Material and methods: This retrospective multi-centre study enroled patients with pathologically confirmed SRMs. Data from three centres were used as training set (n = 229), with data from one centre serving as an independent test set (n = 81). Univariate and multivariate logistic regression analyses were utilised to screen independent risk factors for ccRCC and build the classification and regression tree (CART) diagnostic model. The area under the curve (AUC) was used to evaluate the performance of the model. To demonstrate the clinical utility of the model, three radiologists were asked to diagnose the SRMs in the test set based on professional experience and re-evaluated with the aid of the CART model.

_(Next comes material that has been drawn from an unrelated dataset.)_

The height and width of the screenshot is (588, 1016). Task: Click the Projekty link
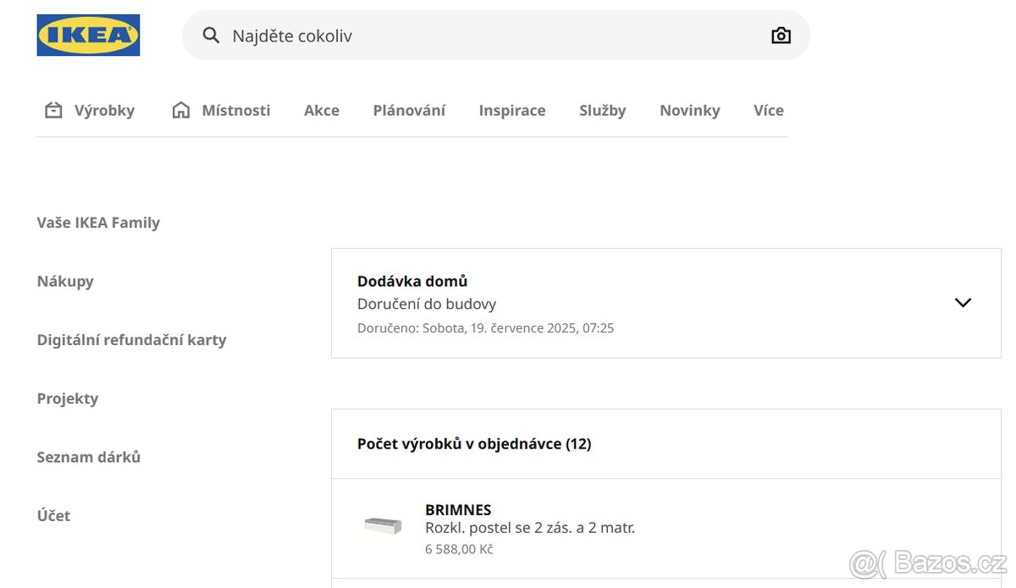(x=67, y=398)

Results: There were 310 SRMs in 309 patients and 71% (220/310) were ccRCC. In the testing cohort, the AUC of the CART model was 0.90 (95% CI: 0.81, 0.97). For the radiologists' assessment, the AUC of the three radiologists based on the clinical experience were 0.78 (95% CI:0.66,0.89), 0.65 (95% CI:0.53,0.76), and 0.68 (95% CI:0.57,0.79). With the CART model support, the AUC of the three radiologists were 0.93 (95% CI:0.86,0.97), 0.87 (95% CI:0.78,0.95) and 0.87 (95% CI:0.78,0.95). Interobserver agreement was improved with the CART model aids (0.323 vs 0.654, P < 0.001).

Conclusion: The CART model can identify ccRCC with better diagnostic efficacy than that of experienced radiologists and improve diagnostic performance, potentially reducing the number of unnecessary biopsies.

Keywords: Clear Cell Renal Cell Carcinoma; Kidney Neoplasms; Machine Learning; Multidetector Computed Tomography.